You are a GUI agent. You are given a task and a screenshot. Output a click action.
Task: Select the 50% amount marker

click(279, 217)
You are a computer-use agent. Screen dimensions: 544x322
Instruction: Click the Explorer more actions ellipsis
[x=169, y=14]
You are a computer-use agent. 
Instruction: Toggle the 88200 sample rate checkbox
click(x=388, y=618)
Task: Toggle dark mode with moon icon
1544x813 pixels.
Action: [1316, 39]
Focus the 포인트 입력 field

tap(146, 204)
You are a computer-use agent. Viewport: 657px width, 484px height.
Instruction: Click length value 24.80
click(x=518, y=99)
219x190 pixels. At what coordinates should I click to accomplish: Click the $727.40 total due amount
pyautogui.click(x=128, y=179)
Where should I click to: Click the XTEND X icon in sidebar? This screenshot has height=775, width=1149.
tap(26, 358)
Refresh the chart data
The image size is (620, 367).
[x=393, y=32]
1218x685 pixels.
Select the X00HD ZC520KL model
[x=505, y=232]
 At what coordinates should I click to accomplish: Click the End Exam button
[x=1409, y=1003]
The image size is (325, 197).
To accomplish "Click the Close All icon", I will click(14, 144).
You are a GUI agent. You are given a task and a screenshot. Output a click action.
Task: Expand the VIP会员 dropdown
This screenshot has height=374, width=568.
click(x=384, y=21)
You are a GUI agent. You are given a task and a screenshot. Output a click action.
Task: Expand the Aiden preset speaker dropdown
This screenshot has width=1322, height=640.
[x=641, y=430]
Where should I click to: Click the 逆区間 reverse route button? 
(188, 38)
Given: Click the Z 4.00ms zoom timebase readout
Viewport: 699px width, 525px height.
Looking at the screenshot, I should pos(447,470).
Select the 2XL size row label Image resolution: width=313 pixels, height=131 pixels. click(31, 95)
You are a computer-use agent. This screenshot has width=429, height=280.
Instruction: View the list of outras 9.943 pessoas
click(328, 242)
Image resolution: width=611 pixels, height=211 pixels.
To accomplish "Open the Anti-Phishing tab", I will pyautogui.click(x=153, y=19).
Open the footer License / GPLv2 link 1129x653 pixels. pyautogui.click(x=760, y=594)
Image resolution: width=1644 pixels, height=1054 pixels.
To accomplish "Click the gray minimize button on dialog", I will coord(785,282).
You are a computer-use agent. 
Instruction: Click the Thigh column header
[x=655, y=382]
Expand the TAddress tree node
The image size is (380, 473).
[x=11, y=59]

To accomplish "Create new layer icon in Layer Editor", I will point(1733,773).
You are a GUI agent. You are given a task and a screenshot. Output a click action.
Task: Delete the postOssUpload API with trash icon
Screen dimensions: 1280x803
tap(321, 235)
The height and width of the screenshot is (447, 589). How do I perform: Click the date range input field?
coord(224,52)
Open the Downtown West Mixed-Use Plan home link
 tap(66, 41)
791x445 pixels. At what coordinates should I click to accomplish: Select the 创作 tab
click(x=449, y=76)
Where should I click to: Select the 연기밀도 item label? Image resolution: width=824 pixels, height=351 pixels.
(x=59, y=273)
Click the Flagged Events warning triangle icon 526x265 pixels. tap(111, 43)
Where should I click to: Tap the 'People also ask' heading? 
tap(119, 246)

Task objective —
Reproduce the material above verbatim, from the line with "The image size is (325, 197)." to the line with "Select the 2XL", both included.

Result below —
The image size is (325, 197).
To accomplish "Click the Close All icon", I will click(14, 144).
You are a GUI agent. You are given a task and a screenshot. Output a click action.
Task: Expand the VIP会员 dropdown
This screenshot has height=374, width=568.
click(x=384, y=21)
You are a GUI agent. You are given a task and a screenshot. Output a click action.
Task: Expand the Aiden preset speaker dropdown
This screenshot has width=1322, height=640.
[x=641, y=430]
Where should I click to: Click the 逆区間 reverse route button? 
(188, 38)
Given: Click the Z 4.00ms zoom timebase readout
Viewport: 699px width, 525px height.
Looking at the screenshot, I should pos(447,470).
Select the 2XL size row label Image resolution: width=313 pixels, height=131 pixels. click(31, 95)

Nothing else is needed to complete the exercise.